Não escondíamos muita coisa. Marcávamos volume a qualquer hora, sem dizer nada, só com olhares que duravam um segundo a mais. Quando ele me pegava observando-o, não desviava o olhar: abria um pouco mais as pernas no sofá e, com as pontas dos dedos, ajeitava o volume como se estivesse pesado. Era uma provocação silenciosa, e eu fingia distração para ter mais chances de olhar.
Aquela semana terminou com um encontro que mudou tudo.
***
Era sábado. Tínhamos passado o dia entre a academia, a limpeza do apartamento e os recados pendentes. À noite eu tinha um jantar com dois amigos do trabalho, e comentei isso enquanto guardávamos as compras.
— Se divirta, tio — disse Mateo, enxugando o suor da testa com a barra da camiseta —. Eu vou ficar. Quero estrear um programa novo e adiantar um trabalho da faculdade.
Voltávamos da rua e tínhamos coincidido no hall do prédio. Ele usava a camiseta colada ao torso e uma legging de corrida que não deixava nada para a imaginação. Subiu as escadas na minha frente, e as costas largas e aquela bunda firme me deixaram à beira do precipício sem que ele fizesse nada além de caminhar.

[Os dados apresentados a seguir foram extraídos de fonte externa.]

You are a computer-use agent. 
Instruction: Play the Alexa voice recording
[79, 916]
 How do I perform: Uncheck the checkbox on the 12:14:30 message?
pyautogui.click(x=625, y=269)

Arrumamos as coisas e ele entrou no banho. Depois, eu me arrumei. Quando fiquei pronto, bati na porta dele para avisar que voltaria tarde. A voz dele me convidou a entrar.
Estava deitado na cama, completamente nu, com as costas apoiadas na cabeceira e as pernas abertas em V. Não se mexeu nem se cobriu. Sustentou meu olhar com uma calma que me arrepiou a pele.
— Tem jantar pronto na geladeira — falei, fingindo que aquilo era a coisa mais normal do mundo —. Não me espere acordado.
— Beleza, tio. Se divirta.
Eu não ia me divertir. Ia pensar nele a noite toda.
***
Meus amigos são ótimos e o jantar foi daqueles que se estendem entre risadas e garrafas vazias, mas minha cabeça continuava naquele quarto. Naquele corpo jovem que eu tinha acabado de ver sem pudor. Eu não parava de imaginá-lo sozinho no apartamento, livre enfim para se dar prazer sem que ninguém o ouvisse através da parede.
Não me lembro de que desculpa improvisada eu arranjei. Só sei que me despedi antes da hora e voltei quase correndo. Meu pau estava duro como aço dentro da calça, e a cueca já estava úmida de líquido antes mesmo de eu chegar ao hall do prédio.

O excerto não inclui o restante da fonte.